Closed Bug 328262 Opened 19 years ago Closed 18 years ago

Incorrect stress test cache statistics cause QA test failures

Categories

(NSS :: Libraries, defect, P1)

3.11
defect

Tracking

(Not tracked)

RESOLVED FIXED
3.11.1

People

(Reporter: nelson, Assigned: nelson)

References

Details

Attachments

(2 files)

A week ago, Christophe reported that he was beginning to see numerous 
stress test failures, stress testing ECC on various platforms.  
The output log for a typical failure looked like this:

ssl.sh: Stress TLS ECDH-ECDSA AES 128 CBC with SHA (no reuse) ----
[snip]
strsclnt -q -p 8444 -d ../client -B -s -w nss -c 10 -C :C004 -N \
          mace.red.iplanet.com
strsclnt started at Wed Feb 15 03:13:08 PST 2006
strsclnt: -- SSL: Server Certificate Validated.
strsclnt: -- SSL: Server Certificate Validated.
strsclnt: 0 cache hits; 7 cache misses, 0 cache not reusable
strsclnt: -- SSL: Server Certificate Validated.
strsclnt: -- SSL: Server Certificate Validated.
strsclnt: -- SSL: Server Certificate Validated.
strsclnt: -- SSL: Server Certificate Validated.
strsclnt: -- SSL: Server Certificate Validated.
strsclnt: -- SSL: Server Certificate Validated.
strsclnt: -- SSL: Server Certificate Validated.
strsclnt: -- SSL: Server Certificate Validated.
strsclnt: 0 cache hits; 9 cache misses, 0 cache not reusable
strsclnt completed at Wed Feb 15 03:13:11 PST 2006
ssl.sh: Stress TLS ECDH-ECDSA AES 128 CBC with SHA (no reuse) produced a returncode of 1, expected is 0.  FAILED

strsclnt was retuning a non-zero exit code because the sum of the 3 cache
statistics did not equal the number of connections attempted.  
The command line calls for doing 10 tests.  
There are 10 lines of output that read: SSL: Server Certificate Validated.
indicating that 10 full handshakes were done, but the sum of the cache
statistics is only 9, not 10.   This is causing nightly QA tests to report
failure, and so needs to be treated as P1.  

This problem blocks bug 324887, and blocks NSS 3.11.1.

I suspect that the explanation for the statistical error is that the cache
counters are not updated atomically.  Here are the lines of code from
ssl3con.c that update those counters:

3302:       ++ssl3stats.sch_sid_cache_not_ok;
3310:   ++ssl3stats.sch_sid_cache_hits;
3321:   ++ssl3stats.sch_sid_cache_misses;
4293:   ++ssl3stats.hsh_sid_cache_hits;
4312:   ++ssl3stats.hsh_sid_cache_not_ok;
4314:   ++ssl3stats.hsh_sid_cache_misses;
5154:       ++ssl3stats.hch_sid_cache_not_ok;
5327:   ++ssl3stats.hch_sid_cache_hits;
5389:   ++ssl3stats.hch_sid_cache_not_ok;
5394:    ++ssl3stats.hch_sid_cache_misses;
5557:    ++ssl3stats.hch_sid_cache_misses;

To test this hypothesis, I propose to change the above 11 lines of code 
to call PR_AtomicIncrement.  But there is a gotcha.  

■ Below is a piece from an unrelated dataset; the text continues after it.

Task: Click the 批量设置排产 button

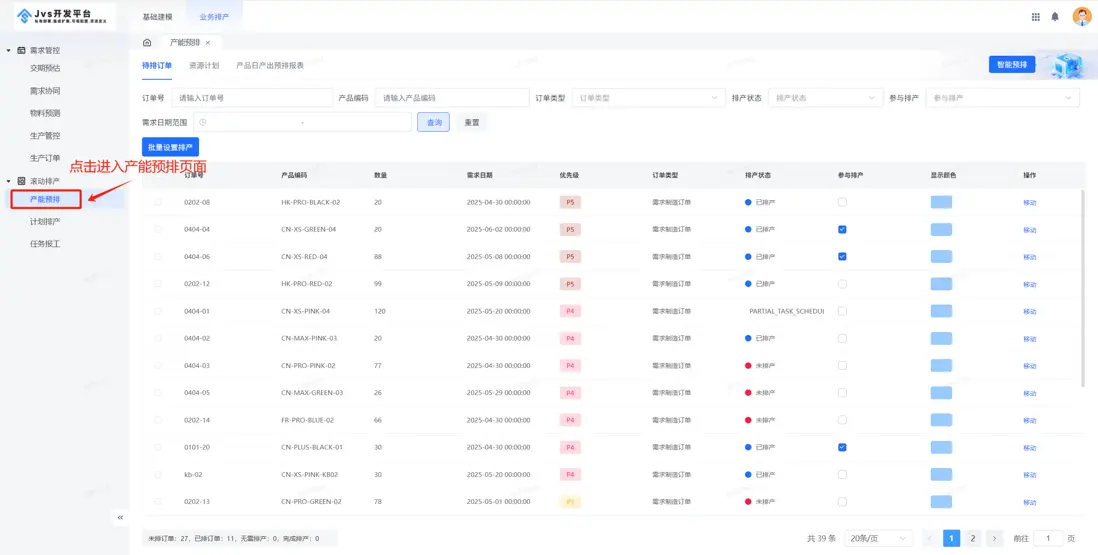Action: [x=170, y=147]

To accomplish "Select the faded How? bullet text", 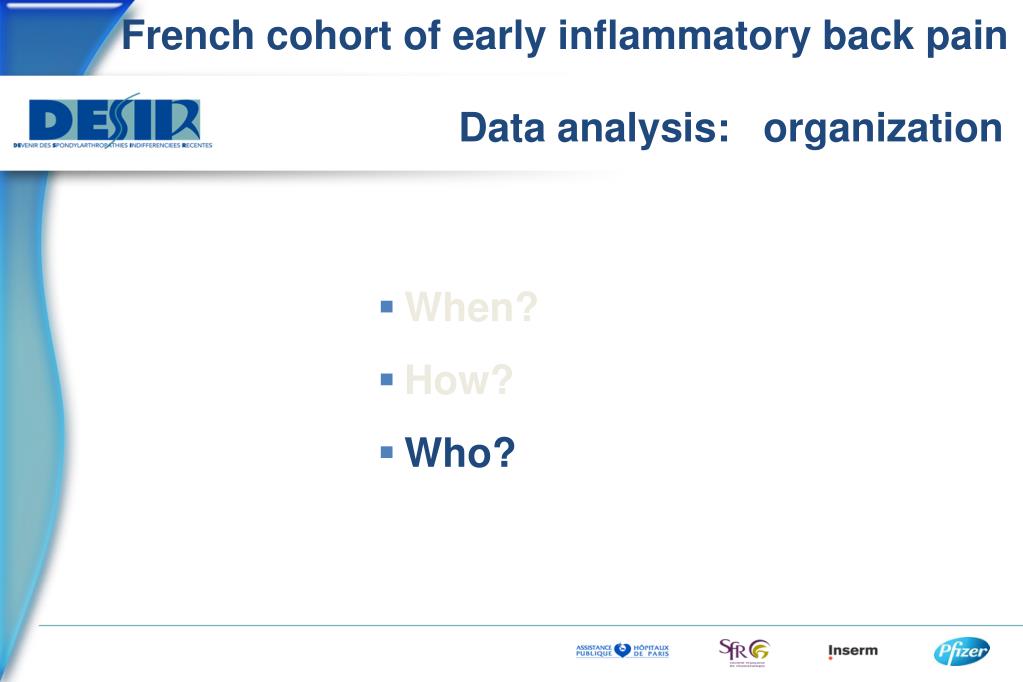I will (x=459, y=379).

PR_AtomicIncrement operates on PR_Int32 values only.  The counters named
above are part of a public structure, and are of type "long".  So, simply
changing each line above to call PR_AtomicIncrement will produce build
errors on 64-bit platforms where sizeof(long) != sizeof(PRInt32).

All the binary compatible solutions to this problem that occur to me require conditional compilation using a pre-processor symbol that unambiguously means 
"sizeof(long) > sizeof(PRInt32)".  
This seems to be a recurring problem for NSS.
In order to fix this bug, I will need a "feature test macro" 
(preprocessor symbol) that means "sizeof(long) > sizeof(PRInt32)".
Seems like this issue has come up many times in the last year, yet 
I do not remember the answer, if there is one.  
Anyone remember what it is?
Priority: -- → P1
This patch creates a new function, SSL_AtomicIncrementLong(long *x)
which effectively does an atomic increment on the long, whether long is
32 or 64 bits.  It uses PR_AtomicIncrement to do the hard parts.  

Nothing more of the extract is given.